I hope you jest, ICE.  I'm all for aggressive pursuit of code compliance.  But if any of us start enforcing personal preferences - it makes us all look bad.


----------



## Darren Emery (Feb 16, 2012)

BSSTG said:
			
		

> Greetings,How come I only get a red X where the pic is supposed to be? Are there some settings amiss?
> 
> thanks
> 
> BS


Likely a filter is blocking access to the photos.  ICE posts at photobucket, and then links - which is a great space saver for a forum.  Problem is, many work related filters block photo hosting sites such as PB.  I contacted my friendly IT guy, and he "allowed" photobucket.com, just so I could see all of ICE's great pics.  He has a ton of them!


----------



## Papio Bldg Dept (Feb 16, 2012)

Darren Emery said:
			
		

> I hope you jest, ICE.  I'm all for aggressive pursuit of code compliance.  But if any of us start enforcing personal preferences - it makes us all look bad.


We call it Joe Code around here.  It usually surfaces around workmanship, or interpretation, issues with contractors who like to brag how they build everything to code.  Regardless, there are a lot of different justifications for it, but it still isn't in our adopted "minimum" codes, and not something to be enforced.  Every year we review these issues with other contractors, designers, and code officials to see if an amendment should be considered.  Last time we did that was for sump pumps.  We kept getting a contractor who would relocate the line to discharge into window wells.  Nothing in the code that we could find to prohibit it, so amended our codes.  Hasn't been an issue since.


----------



## Dennis (Feb 16, 2012)

I agree with Papio- if there is not a local or state amendment then there should be no reason to red tag it. An amendment is generally more than the office people talking about it, at least here.  The amendment must go before the municipal meetings and get official accepted. We have a few state amendments in electrical but I don't know of any local ones in our areas.


----------



## Dennis (Feb 16, 2012)

north star said:
			
		

> *= =* If the receptacle and cover were any higher, then it wouldn't look as purdy as the flowers, ...and you know all too well, that they ain't gonna let safety get in the way of their faint-see flower fountain.
> 
> "Safety, ...schmafety !"
> 
> *= =*


Yeah, It is a fine line where you have to convince someone to do this in a better way.  It doesn't even look like a fountain but if the outlet is for that I would have tried to locate it under the base or closer to the bird bath....


----------



## Papio Bldg Dept (Feb 16, 2012)

Dennis said:
			
		

> I agree with Papio- if there is not a local or state amendment then there should be no reason to red tag it. An amendment is generally more than the office people talking about it, at least here.  The amendment must go before the municipal meetings and get official accepted. We have a few state amendments in electrical but I don't know of any local ones in our areas.
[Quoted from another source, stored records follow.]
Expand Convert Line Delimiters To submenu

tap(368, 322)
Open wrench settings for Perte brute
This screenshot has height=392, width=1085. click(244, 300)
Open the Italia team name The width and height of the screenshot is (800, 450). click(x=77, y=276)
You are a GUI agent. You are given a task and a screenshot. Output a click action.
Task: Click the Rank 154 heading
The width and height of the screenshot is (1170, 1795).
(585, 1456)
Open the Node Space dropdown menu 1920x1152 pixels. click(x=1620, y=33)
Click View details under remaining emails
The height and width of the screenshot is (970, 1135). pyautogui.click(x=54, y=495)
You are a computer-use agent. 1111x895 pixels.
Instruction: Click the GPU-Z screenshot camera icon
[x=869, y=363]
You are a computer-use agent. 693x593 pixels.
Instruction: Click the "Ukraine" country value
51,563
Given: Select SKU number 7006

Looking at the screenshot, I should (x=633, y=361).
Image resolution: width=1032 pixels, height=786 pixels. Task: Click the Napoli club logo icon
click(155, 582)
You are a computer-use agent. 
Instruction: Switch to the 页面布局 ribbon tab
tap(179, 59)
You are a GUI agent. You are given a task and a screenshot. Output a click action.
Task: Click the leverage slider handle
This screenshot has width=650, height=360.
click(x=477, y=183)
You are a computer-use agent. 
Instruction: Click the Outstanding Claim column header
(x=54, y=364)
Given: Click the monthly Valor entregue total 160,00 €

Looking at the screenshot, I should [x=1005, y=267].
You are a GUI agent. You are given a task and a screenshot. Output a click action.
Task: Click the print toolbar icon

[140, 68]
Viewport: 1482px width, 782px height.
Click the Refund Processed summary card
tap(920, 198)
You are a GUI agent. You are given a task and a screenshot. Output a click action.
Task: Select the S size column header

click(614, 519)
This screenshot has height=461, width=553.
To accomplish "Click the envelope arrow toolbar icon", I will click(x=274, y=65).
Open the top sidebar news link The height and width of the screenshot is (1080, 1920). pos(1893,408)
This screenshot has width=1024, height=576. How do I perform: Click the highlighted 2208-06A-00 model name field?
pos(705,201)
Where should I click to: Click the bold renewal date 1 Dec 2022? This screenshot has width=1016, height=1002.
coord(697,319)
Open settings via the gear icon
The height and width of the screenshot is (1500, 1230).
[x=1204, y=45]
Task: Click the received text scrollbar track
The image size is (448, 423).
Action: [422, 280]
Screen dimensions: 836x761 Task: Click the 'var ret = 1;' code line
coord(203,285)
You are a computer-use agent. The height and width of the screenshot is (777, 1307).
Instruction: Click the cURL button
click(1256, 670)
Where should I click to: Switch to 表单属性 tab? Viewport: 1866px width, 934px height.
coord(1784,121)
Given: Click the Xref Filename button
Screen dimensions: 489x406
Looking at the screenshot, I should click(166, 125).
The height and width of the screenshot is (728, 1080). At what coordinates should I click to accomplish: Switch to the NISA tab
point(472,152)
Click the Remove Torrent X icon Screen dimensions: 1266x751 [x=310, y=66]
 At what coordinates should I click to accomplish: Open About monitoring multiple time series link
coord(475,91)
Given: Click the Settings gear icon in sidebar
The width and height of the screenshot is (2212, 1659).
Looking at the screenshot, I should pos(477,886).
We have all the municipal meetings and rigormaroll to make it an official process, but before we go to all that trouble (time, effort, money, etc.) we create an informal preliminary discussion with those it might effect to make sure we don't wag the dog.


----------



## Papio Bldg Dept (Feb 16, 2012)

First time I have seen the skype icon...pretty cool.  Can't wait til next month when I send in my sawhorse check.


----------



## ICE (Feb 16, 2012)

Dennis said:
			
		

> None, although I would have put it up a bit.  They have an in use cover so I see no problem.


Take off the sunglasses.


----------



## gbhammer (Feb 16, 2012)

ICE said:
			
		

> Take off the sunglasses.


they just dont make em like they used to


----------



## Dennis (Feb 17, 2012)

ICE said:
			
		

> Take off the sunglasses.


Are you always so pleasant?  My sunglasses work fine now you try to remember you are not God.  Your condescending attitude really is distasteful. You ask for advice and then you do what you want.  Seems like you are here to strut your power not learn to better yourself.  Very sad.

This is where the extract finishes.